Pleischner lui répond selon les exigences du régime : « Je m’en doute. Le führer doit vivre au chaud. Peut-on comparer nos soucis et les siens ? Nous sommes nous-mêmes, chacun pour soi. Et lui, il doit penser à tous les Allemands. » La réponse de Stierlitz déstabilise complètement le professeur : « Allons, professeur ! Ce fou dangereux a mis des millions de personnes sous les bombes, et ce salaud est à l’abri et regarde des films avec son gang. Vous n’êtes pas d’accord ? Eh bien, votre frère, mon ami était un résistant antifasciste. Il a longtemps été chef d’un groupe de résistants. Il m’aidait. Vous n’avez jamais demandé mon métier. Je suis Standartenführer SS et travaille dans les renseignements. »

Pleischner garde le rôle d’un Allemand dévoué au Führer : « Non, je ne peux pas vous croire. Mon frère ne pouvait pas être un provocateur. » La réponse de Stierlitz l’étonne à tel point qu’il reste sans voix : « Il ne l’a jamais été et je travaille vraiment pour les renseignements. Pour les renseignements soviétiques. »

Image de la série de Tatiana Lioznova Les 17 moments du printemps – Le professeur apprend le véritable travail de Stierlitz

Stierlitz continue: « Vous vous souvenez de l’écriture de votre frère ? » A la réponse affirmative du professeur Stierlitz lui tend la lettre que son ami lui a écrite avant de mourir : « Mon ami ! Merci pour tout. Tu m’as beaucoup appris. J’ai appris comment aimer, et comment, au nom de cet amour, haïr ceux qui amènent l’esclavage au peuple allemand. Pleischner. »

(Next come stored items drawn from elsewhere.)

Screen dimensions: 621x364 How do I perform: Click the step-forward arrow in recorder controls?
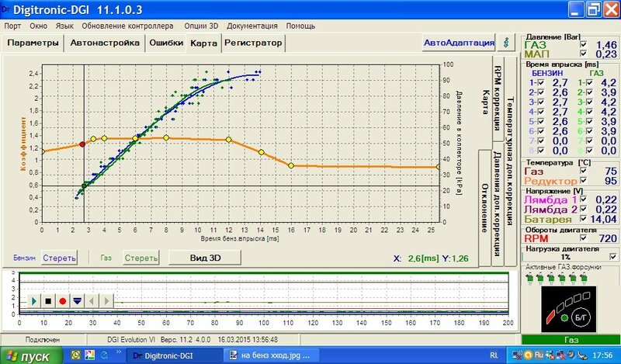[107, 300]
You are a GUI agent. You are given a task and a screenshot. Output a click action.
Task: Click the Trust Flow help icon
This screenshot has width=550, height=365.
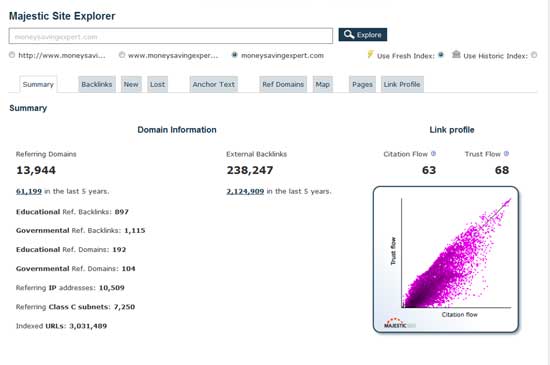coord(506,154)
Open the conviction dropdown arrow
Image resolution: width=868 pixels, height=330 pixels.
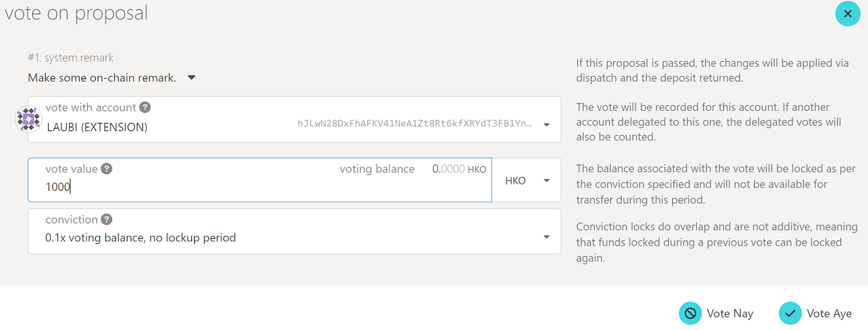pos(546,237)
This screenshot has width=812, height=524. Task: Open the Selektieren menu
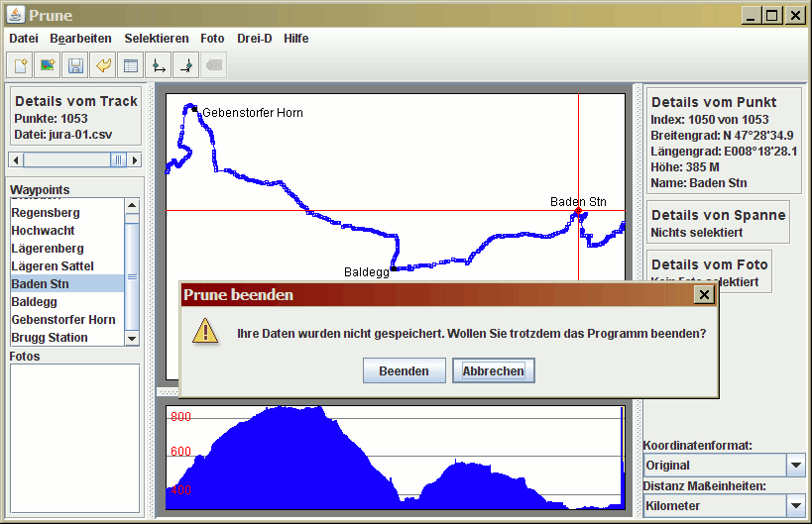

Image de la série de Tatiana Lioznova Les 17 moments du printemps – La lettre du frère du professeur, ami et compagnon de lutte de Stierlitz

Stierlitz explique la signification de la lettre : « Cela, il l’a écrit comme ça par peur de la gestapo. Ceux qui amènent l’esclavage aux Allemands, ce sont les hordes de Bolcheviques et d’Américains, n’est-ce pas ? Mais peut-être que c’est Hitler qui vous a amené l’esclavage ? Les nazis ? »

Par le narrateur nous allons connaître les sentiments de Stierlitz : « Stierlitz s’en voulu d’avoir dit cela. Et s’en voulu d’être venu voir ce vieil homme avec ses histoires. Quoique, pourquoi « mes histoires » ? pensa-t-il. C’est plus leurs histoires, celles des Allemands, donc les siennes aussi. Je fais pour eux ce qu’ils devraient faire tout seuls. »

Image de la série de Tatiana Lioznova Les 17 moments du printemps – Stierlitz regrette d’avoir dit au professeur qui il était

L’attitude du professeur change immédiatement : « Je comprends. Je comprends tout à présent. Vous pouvez compter sur moi. Mais j’ai déjà été en camp et dois vous prévenir, dès qu’on me fouettera le dos, je risque de ne pas résister. » Stierlitz comprend parfaitement la crainte du professeur et lui demande : « Qu’avez-vous ressenti quand je vous ai dit qui j’étais ? »

La réponse du professeur rassure Stierlitz : « Du soulagement. Un énorme soulagement. » Stierlitz se permet d’être familier avec son nouveau compagnon de lutte : « Alors nous allons préparer ensemble la bouillie, et une bonne bouillie. »

Image de la série de Tatiana Lioznova Les 17 moments du printemps – Le nouveau compagnon de lutte de Stierlitz

Le professeur se montre prêt à commencer le travail tout de suite : « Que dois-je faire ? » Stierlitz le prépare à être patient : « Rien. Vivre et être prêt à faire le nécessaire. » La question du professeur est légitime quand il demande : « Au nom de qui ? » Mais la réponse de Stierlitz l’étonne complètement : « De l’Allemagne. » Il ne veut pas croire mais Stierlitz précise cette pensée : « De l’Allemagne. Pas du Reich. Il y a quand même une énorme différence entre ces deux notions. » Après une petite réflexion le professeur approuve le point de vue de Stierlitz.